One of my favorite initiatives is Save Outdoor Sculpture (SOS!)
I like the initiative for many reasons:
1. I love outdoor sculpture and monuments and I could look at them or talk about them for days.
2. It is a collaborative project, anyone in the USA can contribute, from girl scouts (there is a merit badge) to conservation professionals, to interested community members.
3. It shows how important documentation is to conservation. Treatments are exciting, but good, thorough documentation and knowing what to look for is what will inform treatments. You can’t make recommendations for treatments until you have comprehensively documented a work.

There are currently around 40,000 sculptures in the database.
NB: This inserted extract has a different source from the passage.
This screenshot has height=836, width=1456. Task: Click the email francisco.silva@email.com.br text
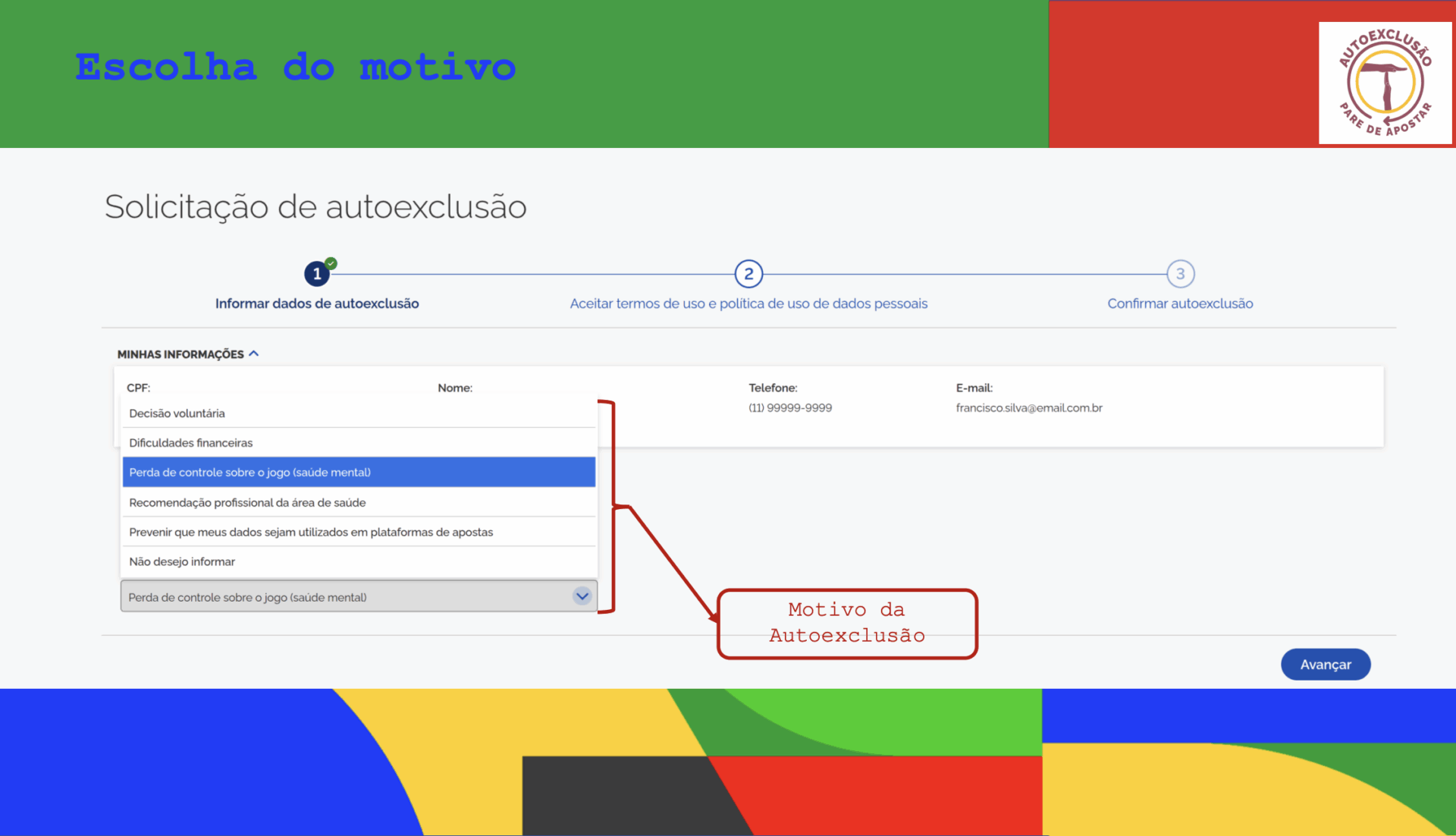pyautogui.click(x=1029, y=408)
Nancy Proctor the Head of New Media at the Smithsonian American Art Museum spoke about SOS in an interview with Sumaya Kazi the Senior Social Manager of Sun Microsystems on her blog talk radio show socially speaking. The interview included discussions about how the Smithsonian is using social media to make their collections more available. Nancy spoke about how the SOS! project can continue to create Wikipedia pages for each sculpture that could be linked to Flickr photos, allowing the public full access to the information. This would preserve the sculptures and educate the public about them. The interview has a great review by Molly Holtman on her blog.

Dale Chihuly Sculpture
Dale Chihuly Sculpture, Missouri Botanical Gardens
Source: creative commons on flickr.com

Another Smithsonian outreach project is Artful Abe which takes the visitor to statues of Abraham Lincoln from around the country and then relates them to pieces in the collection at the American Art Museum. A scavenger hunt using google maps and the American Art database. It is a great way to make the collection accessible to everyone with online access.

I am hoping to add reports to the SOS! database, writing reports is a skill I would like to improve. I have scanned a SOS form and I hope I can find some sculptures in Vermont to document and add to the database.